Problem:
Copy the material starting at the line containing "title 'Pula 14 dni'" and ending at the line containing "(x=397, y=787)", both included, with the pictures left out.

::: Extracted records :::

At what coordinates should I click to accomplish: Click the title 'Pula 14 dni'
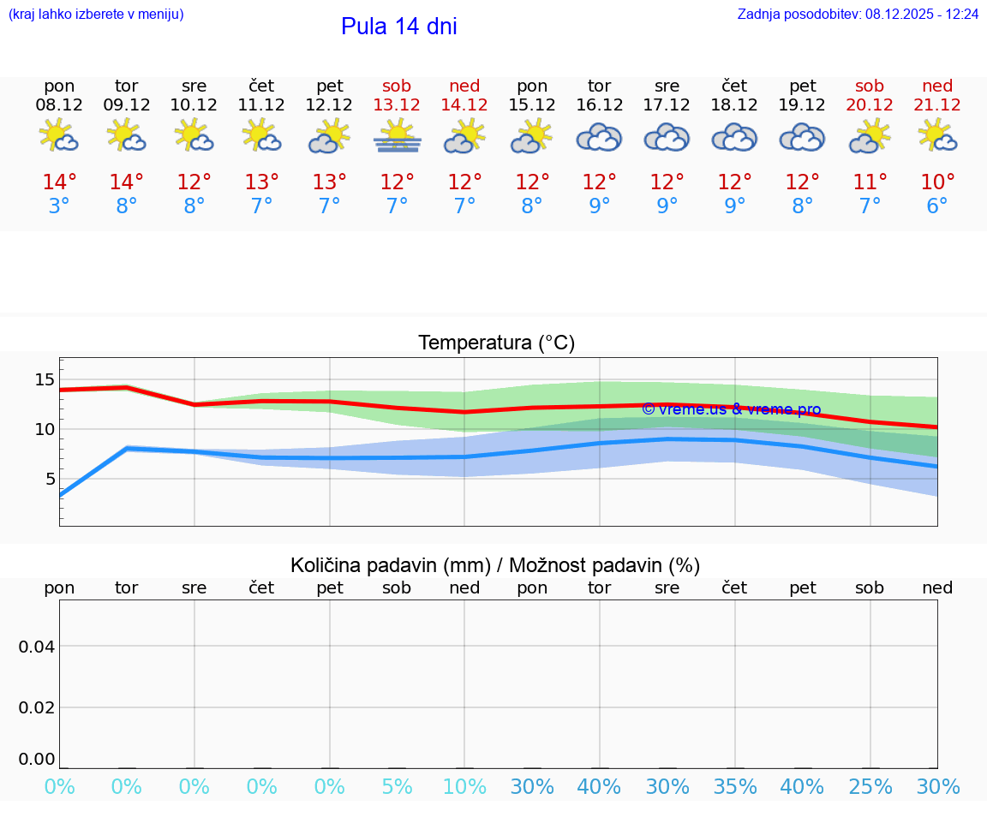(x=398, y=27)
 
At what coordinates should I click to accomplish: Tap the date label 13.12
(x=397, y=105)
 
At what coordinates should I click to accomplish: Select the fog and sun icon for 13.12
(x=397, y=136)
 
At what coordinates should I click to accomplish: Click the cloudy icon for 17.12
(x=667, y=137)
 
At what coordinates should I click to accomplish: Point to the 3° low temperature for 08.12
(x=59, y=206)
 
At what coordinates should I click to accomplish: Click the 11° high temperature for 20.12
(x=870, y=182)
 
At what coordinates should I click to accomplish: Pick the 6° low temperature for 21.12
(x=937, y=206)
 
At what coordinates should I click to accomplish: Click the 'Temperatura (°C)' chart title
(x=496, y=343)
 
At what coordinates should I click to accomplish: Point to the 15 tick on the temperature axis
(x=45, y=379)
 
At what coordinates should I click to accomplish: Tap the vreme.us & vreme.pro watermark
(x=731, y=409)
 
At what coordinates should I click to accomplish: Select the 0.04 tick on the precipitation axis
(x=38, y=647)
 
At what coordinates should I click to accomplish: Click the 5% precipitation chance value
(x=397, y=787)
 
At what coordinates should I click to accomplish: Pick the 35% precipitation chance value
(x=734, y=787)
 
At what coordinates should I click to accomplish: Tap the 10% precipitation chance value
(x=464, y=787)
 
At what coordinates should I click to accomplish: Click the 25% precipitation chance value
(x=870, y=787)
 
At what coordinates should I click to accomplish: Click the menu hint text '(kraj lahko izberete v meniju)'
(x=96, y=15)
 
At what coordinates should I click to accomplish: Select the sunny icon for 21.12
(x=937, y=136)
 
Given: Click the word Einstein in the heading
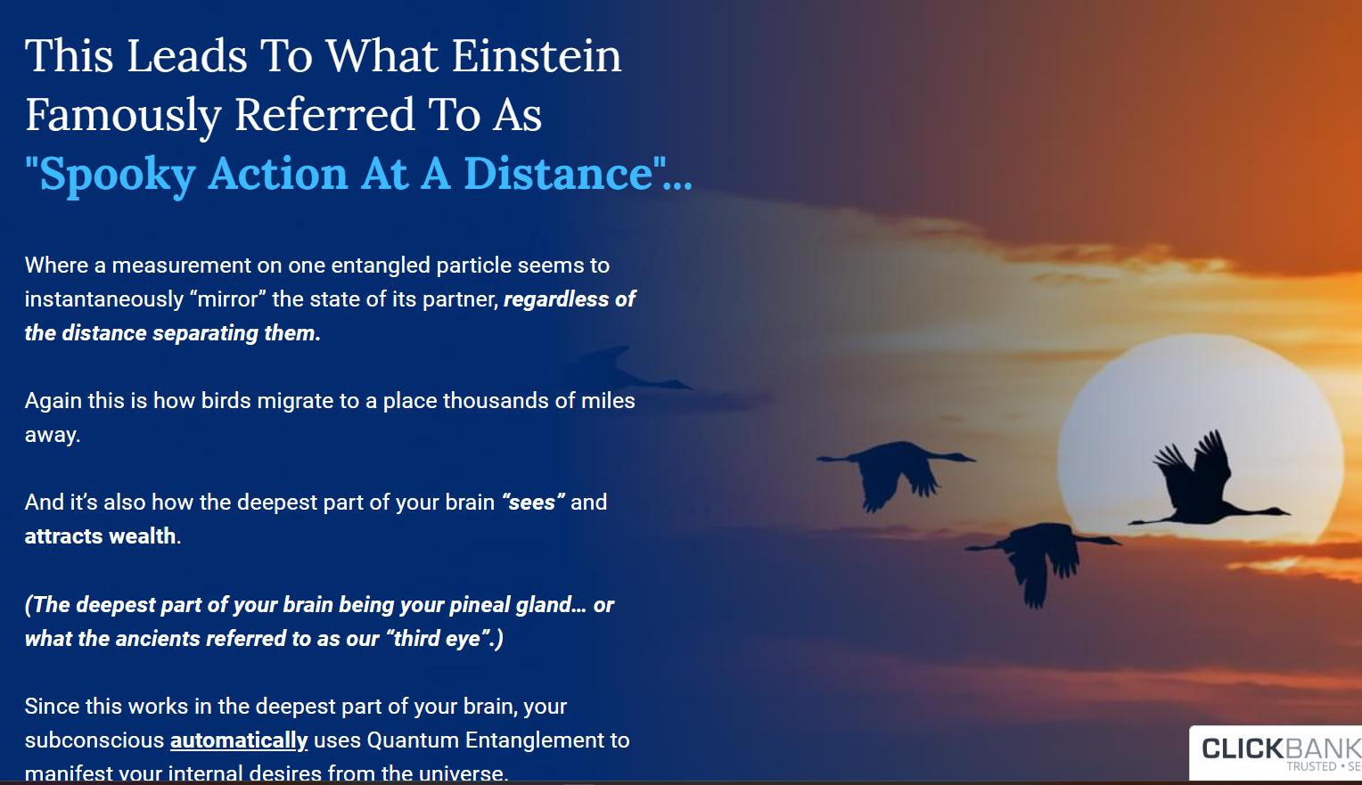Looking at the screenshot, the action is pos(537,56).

:::
::: Extracted records :::

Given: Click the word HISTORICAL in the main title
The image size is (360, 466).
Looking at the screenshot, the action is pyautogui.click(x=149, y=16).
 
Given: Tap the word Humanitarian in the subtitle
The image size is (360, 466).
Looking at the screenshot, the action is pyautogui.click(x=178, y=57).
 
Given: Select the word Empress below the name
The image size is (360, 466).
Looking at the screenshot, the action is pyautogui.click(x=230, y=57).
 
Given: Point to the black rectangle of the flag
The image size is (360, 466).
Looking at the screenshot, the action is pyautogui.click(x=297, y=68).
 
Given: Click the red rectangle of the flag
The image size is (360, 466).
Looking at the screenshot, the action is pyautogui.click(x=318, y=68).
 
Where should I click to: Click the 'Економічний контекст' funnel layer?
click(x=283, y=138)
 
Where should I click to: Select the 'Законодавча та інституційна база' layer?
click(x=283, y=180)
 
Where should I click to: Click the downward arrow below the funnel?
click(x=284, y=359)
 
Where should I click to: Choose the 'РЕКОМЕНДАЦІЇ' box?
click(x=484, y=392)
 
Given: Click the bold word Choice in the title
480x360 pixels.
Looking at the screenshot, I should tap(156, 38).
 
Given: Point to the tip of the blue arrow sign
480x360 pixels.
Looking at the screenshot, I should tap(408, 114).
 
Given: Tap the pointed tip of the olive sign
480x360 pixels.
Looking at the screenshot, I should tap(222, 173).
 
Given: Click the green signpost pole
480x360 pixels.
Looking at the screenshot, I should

:::

Reply:
At what coordinates should I click to accomplish: Click the title 'Pula 14 dni'
(x=398, y=27)
 
At what coordinates should I click to accomplish: Tap the date label 13.12
(x=397, y=105)
 
At what coordinates should I click to accomplish: Select the fog and sun icon for 13.12
(x=397, y=136)
 
At what coordinates should I click to accomplish: Click the cloudy icon for 17.12
(x=667, y=137)
 
At what coordinates should I click to accomplish: Point to the 3° low temperature for 08.12
(x=59, y=206)
 
At what coordinates should I click to accomplish: Click the 11° high temperature for 20.12
(x=870, y=182)
 
At what coordinates should I click to accomplish: Pick the 6° low temperature for 21.12
(x=937, y=206)
 
At what coordinates should I click to accomplish: Click the 'Temperatura (°C)' chart title
(x=496, y=343)
 
At what coordinates should I click to accomplish: Point to the 15 tick on the temperature axis
(x=45, y=379)
 
At what coordinates should I click to accomplish: Tap the vreme.us & vreme.pro watermark
(x=731, y=409)
 
At what coordinates should I click to accomplish: Select the 0.04 tick on the precipitation axis
(x=38, y=647)
 
At what coordinates should I click to accomplish: Click the 5% precipitation chance value
(x=397, y=787)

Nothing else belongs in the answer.